El costo es uno de los primeros retos a sortear cuando se decide desarrollar una aplicación móvil

A decir de especialistas en el negocio de las TIC (Tecnologías de la Información), ofrecer una aplicación gratuita resulta atractivo para usuarios potenciales. Si la app les resulta atractiva, se quedará en su smartphone o tablet, si no se desinstalará y solamente habrán invertido unos cuantos minutos en probarla.

También, se debe tomar en cuenta que hay 10 probabilidades más de que una app se descargue durante los primeros días si es gratuita, lo cual resulta fundamental en su posicionamiento y visibilidad.

Sin embargo, los expertos también dicen que las aplicaciones gratuitas algunas veces se asocian con un producto poco elaborado, por lo que el que tenga algún precio puede resultar atractivo para el consumidor, especialmente en plataformas como iOS.

Una forma de ganar dinero, si optamos por el modelo gratuito es introduciendo publicidad. Ahora bien, si se decide introducir pagos dentro de la aplicación, se debe pensar primero ¿cuánto creemos que están dispuestos los usuarios a pagar por ella? En ocasiones resulta complicado determinarlo, por lo que es buena opción conocer cómo está la competencia, cuáles son las más populares y cuánto están cobrando por ella.

Por eso es clave saber a quién nos dirigimos. Por ejemplo, si es una app para el sector negocios, dirigida a empresarios, es probable encontrarse con menos trabas para cobrar; a diferencia si es un juego orientado a público joven. Necesario cambiar de modalidad.

Hay que conocer al público, el sector y en función de estas dos variables elegir la estrategia, que en cualquier caso se requiere cautela por ejemplo, Rovio, creadores de Angry Birds, tuvieron que hacer 50 juegos antes para dar en el clavo.

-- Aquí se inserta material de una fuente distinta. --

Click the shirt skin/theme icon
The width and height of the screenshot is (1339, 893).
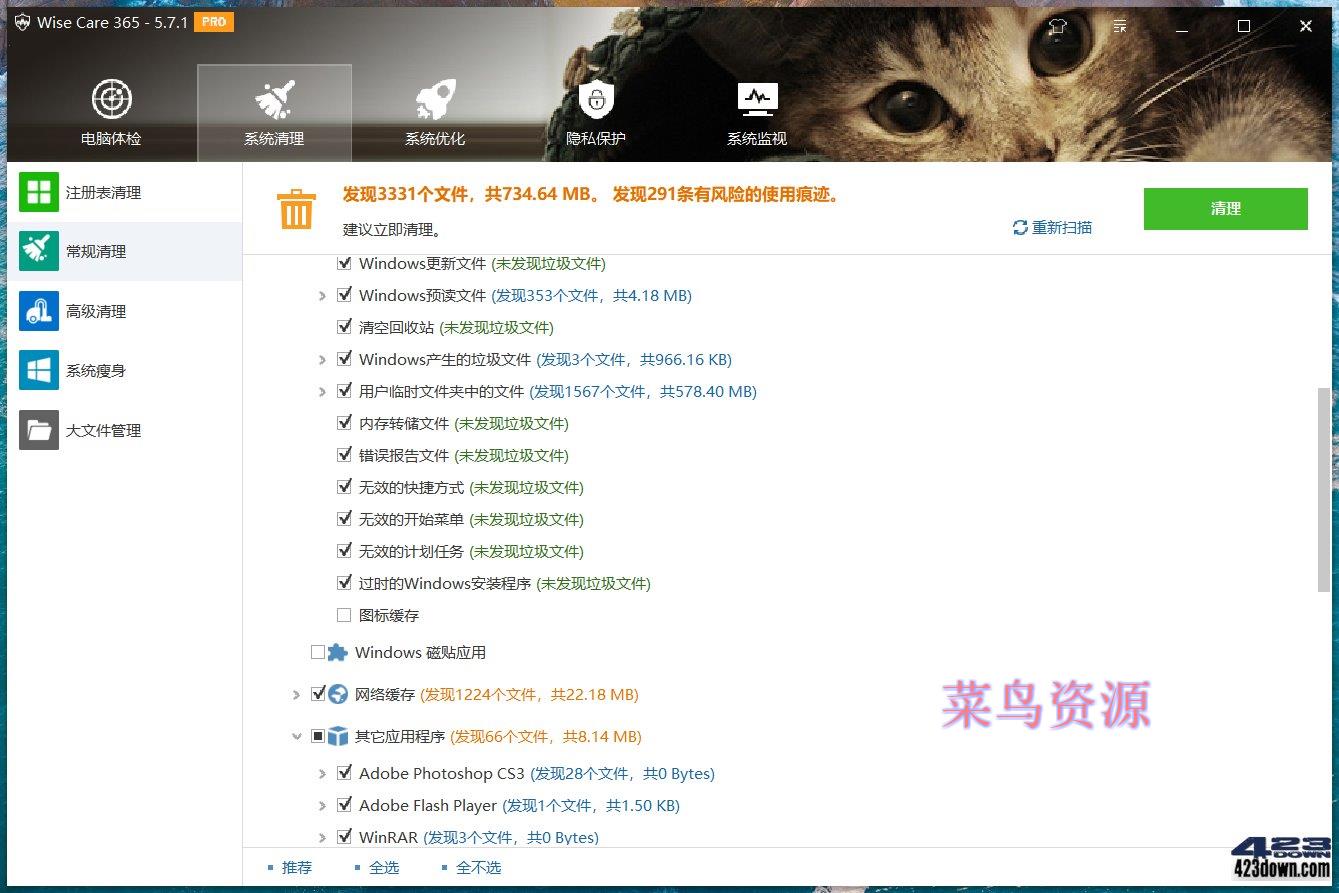[x=1056, y=26]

Compras dentro de la aplicación

Aquí nos referimos a plantearse la inserción de un modelo que no a todas las aplicaciones le queda, pero que para algunos casos puede ser una fuente de ingresos.

Cobrar dentro de la aplicación significa que una vez descargada por el usuario, pagando antes o no, la app dispone de una serie de servicios adicionales que no son necesarios para el uso normal pero sí que ofrecen un plus que tendremos que intentar compensar con lo que vayamos a cobrar por él.

Dicho modelo funciona con las aplicaciones gratuitas, ya que como se mencionó, dependiendo el público, el precio de una app puede eliminar ese deseo de probarla.

Hay muchos ejemplos de este tipo, sobre todo juegos: cobrar por tener más personajes, dinero virtual (canjeado por real) para avanzar más rápido, entre otros.

Suscripción y servicios Premium

Este es un territorio más de herramientas que de juegos u otro tipo de categorías. Si bien no es precisamente un concepto novedoso o “innovador”, se ha adaptado bien al negocio de las apps.

Un buen ejemplo es Spotify. Su versión Premium elimina la publicidad, permite guardar canciones para no requerir Internet y permite diferentes opciones de reproducción en smartphone y tablet, ya que en dichos dispositivos, el servicio gratuito únicamente tiene la opción de “aleatorio”. Otro caso exitoso es Evernote, que facilita más capacidad de almacenamiento entre otras funciones exclusivas en su membresía pagada.

No existe ningún método que sea la panacea para todas las aplicaciones, pero la correcta elección de un método para conseguir beneficios si es la clave. Lo que vale para una aplicación, no tiene porqué valer para el resto.

Cabe reiterar que es importante conocer a nuestro público, quiénes van a terminar usándola y su susceptibilidad a pagar por ese servicio, bien sea por publicidad, por un sólo pago o a través de suscripciones o compras dentro de la aplicación.